### Required work
Show every line in the entries below where the word "will" appears.

### Records shown
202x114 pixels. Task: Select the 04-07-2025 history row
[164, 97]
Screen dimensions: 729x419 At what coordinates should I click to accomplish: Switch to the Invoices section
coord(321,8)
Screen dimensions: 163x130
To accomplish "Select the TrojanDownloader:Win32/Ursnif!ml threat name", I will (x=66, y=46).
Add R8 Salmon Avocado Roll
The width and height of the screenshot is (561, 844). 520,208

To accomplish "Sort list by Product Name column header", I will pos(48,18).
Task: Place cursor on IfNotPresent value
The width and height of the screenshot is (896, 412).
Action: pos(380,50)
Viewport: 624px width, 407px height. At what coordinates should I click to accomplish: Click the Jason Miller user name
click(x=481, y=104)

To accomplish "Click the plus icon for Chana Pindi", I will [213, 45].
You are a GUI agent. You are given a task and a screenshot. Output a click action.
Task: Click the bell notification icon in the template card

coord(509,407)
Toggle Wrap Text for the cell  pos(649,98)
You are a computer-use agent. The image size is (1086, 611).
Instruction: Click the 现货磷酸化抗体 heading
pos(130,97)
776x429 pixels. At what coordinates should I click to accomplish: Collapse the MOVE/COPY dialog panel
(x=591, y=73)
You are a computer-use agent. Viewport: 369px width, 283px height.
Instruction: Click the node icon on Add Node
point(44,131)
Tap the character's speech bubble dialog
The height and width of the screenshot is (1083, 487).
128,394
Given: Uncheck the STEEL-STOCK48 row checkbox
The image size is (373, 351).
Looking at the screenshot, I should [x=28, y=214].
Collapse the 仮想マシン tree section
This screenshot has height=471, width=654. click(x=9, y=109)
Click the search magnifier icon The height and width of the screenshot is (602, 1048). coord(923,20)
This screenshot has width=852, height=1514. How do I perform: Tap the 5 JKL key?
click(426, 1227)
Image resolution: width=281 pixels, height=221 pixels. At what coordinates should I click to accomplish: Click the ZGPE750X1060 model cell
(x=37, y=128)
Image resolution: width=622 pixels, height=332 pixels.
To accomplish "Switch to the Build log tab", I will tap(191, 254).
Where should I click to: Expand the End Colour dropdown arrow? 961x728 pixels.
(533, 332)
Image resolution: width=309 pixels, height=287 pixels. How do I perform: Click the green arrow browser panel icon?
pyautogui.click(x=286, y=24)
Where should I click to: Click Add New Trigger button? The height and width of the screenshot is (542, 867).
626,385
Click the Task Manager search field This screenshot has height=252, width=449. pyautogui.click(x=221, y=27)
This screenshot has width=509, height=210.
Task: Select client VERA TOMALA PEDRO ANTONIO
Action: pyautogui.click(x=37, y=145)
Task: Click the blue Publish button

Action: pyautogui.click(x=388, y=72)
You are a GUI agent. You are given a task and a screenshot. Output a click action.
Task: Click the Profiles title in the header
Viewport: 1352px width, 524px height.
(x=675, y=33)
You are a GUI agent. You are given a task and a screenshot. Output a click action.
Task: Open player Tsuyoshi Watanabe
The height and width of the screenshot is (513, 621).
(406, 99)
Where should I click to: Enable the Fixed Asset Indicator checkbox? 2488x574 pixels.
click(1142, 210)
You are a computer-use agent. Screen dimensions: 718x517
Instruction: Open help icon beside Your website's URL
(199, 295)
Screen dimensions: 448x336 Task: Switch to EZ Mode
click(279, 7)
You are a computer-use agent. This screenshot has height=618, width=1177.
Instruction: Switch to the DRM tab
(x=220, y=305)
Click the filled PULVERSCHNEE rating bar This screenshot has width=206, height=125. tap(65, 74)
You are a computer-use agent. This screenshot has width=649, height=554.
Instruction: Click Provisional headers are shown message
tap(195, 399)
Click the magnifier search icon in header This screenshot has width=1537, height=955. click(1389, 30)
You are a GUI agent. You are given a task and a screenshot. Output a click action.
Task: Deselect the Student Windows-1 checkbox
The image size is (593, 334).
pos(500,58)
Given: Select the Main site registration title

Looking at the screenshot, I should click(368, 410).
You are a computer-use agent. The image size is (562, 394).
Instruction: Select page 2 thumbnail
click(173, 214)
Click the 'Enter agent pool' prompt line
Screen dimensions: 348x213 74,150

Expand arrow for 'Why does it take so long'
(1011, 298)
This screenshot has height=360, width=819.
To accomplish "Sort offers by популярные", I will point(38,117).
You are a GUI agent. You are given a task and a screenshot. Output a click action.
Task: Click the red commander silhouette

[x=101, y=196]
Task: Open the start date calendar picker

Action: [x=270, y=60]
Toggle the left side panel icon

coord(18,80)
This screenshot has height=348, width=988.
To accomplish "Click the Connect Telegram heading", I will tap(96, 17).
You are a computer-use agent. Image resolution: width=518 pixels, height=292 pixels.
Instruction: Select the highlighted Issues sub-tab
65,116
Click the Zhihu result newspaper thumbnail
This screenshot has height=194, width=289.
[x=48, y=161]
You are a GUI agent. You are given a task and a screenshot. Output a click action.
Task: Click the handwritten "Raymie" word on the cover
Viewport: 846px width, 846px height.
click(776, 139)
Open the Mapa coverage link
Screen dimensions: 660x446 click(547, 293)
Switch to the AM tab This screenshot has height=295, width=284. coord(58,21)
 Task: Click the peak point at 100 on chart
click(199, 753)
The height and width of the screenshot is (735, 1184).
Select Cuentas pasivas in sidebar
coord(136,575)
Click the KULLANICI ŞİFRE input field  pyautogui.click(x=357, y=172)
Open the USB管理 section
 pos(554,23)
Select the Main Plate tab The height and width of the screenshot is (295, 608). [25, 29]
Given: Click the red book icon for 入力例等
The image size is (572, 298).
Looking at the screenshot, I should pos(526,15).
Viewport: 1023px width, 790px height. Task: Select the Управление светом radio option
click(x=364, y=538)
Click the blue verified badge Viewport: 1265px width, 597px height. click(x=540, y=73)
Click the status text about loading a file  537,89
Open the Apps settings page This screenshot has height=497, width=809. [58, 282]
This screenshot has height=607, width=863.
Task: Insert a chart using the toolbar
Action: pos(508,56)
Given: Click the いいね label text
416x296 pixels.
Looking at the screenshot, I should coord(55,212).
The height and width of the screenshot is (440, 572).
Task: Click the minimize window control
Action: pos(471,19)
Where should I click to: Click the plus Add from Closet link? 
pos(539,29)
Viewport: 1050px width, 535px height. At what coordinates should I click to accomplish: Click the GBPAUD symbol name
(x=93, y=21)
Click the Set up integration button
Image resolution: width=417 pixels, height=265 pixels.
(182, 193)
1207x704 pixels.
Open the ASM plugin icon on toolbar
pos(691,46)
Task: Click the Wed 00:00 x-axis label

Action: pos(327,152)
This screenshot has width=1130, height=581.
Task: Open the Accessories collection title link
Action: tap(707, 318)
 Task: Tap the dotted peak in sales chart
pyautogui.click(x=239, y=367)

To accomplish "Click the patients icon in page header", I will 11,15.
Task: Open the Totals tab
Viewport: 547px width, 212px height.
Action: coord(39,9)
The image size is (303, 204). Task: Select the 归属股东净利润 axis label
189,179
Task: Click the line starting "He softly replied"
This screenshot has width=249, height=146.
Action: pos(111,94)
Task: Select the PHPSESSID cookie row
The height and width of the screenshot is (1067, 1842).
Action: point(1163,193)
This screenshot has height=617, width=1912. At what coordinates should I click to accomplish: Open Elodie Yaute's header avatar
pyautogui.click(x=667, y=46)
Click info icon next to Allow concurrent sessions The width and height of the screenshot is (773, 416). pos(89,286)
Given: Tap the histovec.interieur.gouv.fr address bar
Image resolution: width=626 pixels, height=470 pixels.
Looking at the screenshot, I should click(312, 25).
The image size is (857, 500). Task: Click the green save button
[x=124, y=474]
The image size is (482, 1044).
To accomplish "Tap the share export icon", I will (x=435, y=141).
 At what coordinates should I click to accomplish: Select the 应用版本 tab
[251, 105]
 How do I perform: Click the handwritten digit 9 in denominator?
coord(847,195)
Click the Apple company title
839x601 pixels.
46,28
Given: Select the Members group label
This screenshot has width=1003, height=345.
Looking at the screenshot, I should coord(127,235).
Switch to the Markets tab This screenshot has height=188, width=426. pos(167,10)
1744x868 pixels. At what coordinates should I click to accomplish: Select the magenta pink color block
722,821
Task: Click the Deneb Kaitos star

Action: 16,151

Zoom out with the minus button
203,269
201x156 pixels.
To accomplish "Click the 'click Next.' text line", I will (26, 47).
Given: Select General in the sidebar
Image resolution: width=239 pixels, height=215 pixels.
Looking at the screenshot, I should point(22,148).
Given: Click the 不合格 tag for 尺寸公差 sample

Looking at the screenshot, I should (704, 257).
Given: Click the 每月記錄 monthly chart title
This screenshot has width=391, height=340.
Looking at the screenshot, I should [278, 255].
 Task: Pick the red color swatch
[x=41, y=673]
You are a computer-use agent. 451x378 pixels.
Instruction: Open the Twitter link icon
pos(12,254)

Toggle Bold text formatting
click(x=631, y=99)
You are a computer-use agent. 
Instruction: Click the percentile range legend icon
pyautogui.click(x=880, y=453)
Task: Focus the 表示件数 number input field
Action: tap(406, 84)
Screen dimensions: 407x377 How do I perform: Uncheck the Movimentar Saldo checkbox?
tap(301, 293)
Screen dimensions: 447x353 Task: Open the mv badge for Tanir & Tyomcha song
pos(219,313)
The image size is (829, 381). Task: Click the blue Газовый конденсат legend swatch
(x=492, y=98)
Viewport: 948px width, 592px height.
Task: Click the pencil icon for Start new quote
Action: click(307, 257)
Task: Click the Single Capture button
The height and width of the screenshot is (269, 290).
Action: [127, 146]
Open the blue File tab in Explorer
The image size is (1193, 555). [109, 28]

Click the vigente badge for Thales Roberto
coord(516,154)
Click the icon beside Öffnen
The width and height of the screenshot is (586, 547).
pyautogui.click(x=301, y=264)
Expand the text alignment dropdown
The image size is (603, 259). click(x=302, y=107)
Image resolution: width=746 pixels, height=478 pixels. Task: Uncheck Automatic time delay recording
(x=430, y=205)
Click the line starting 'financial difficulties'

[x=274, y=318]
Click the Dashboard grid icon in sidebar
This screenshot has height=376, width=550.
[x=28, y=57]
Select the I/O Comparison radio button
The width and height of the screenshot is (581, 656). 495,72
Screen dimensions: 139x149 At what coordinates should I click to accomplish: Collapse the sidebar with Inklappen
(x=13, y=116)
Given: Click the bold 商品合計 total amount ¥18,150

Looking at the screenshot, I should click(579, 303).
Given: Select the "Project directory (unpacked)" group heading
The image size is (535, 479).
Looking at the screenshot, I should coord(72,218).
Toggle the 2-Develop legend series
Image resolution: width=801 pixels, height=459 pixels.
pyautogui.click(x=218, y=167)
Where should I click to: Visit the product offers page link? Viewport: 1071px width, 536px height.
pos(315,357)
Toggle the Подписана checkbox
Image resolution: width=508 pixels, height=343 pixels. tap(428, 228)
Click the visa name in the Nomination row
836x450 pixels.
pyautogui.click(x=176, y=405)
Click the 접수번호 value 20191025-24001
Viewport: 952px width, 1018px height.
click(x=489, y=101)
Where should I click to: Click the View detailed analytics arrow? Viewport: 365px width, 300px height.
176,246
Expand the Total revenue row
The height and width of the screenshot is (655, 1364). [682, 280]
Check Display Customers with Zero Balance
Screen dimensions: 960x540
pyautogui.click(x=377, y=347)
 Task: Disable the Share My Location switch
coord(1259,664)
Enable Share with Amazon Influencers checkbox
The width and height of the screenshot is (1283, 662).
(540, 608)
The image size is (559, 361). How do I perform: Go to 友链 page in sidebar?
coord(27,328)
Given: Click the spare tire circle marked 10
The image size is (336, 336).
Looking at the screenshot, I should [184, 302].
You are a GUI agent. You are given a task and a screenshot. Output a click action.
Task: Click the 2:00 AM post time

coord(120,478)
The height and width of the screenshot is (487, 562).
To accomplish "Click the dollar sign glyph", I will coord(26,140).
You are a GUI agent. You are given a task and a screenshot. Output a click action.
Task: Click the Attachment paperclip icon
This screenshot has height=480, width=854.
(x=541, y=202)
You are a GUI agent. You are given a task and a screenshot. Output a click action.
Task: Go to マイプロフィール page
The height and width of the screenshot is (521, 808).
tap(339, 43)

### Problem solution
To accomplish "Select the TrojanDownloader:Win32/Ursnif!ml threat name", I will (x=66, y=46).
To accomplish "Sort list by Product Name column header", I will pos(48,18).
To accomplish "Click the plus icon for Chana Pindi", I will [213, 45].
To accomplish "Switch to the Build log tab", I will tap(191, 254).
To accomplish "Sort offers by популярные", I will point(38,117).
To accomplish "Click the Connect Telegram heading", I will tap(96, 17).
To accomplish "Click the patients icon in page header", I will 11,15.
To accomplish "Tap the share export icon", I will (x=435, y=141).
To accomplish "Click the 'click Next.' text line", I will (26, 47).
To accomplish "Click the dollar sign glyph", I will coord(26,140).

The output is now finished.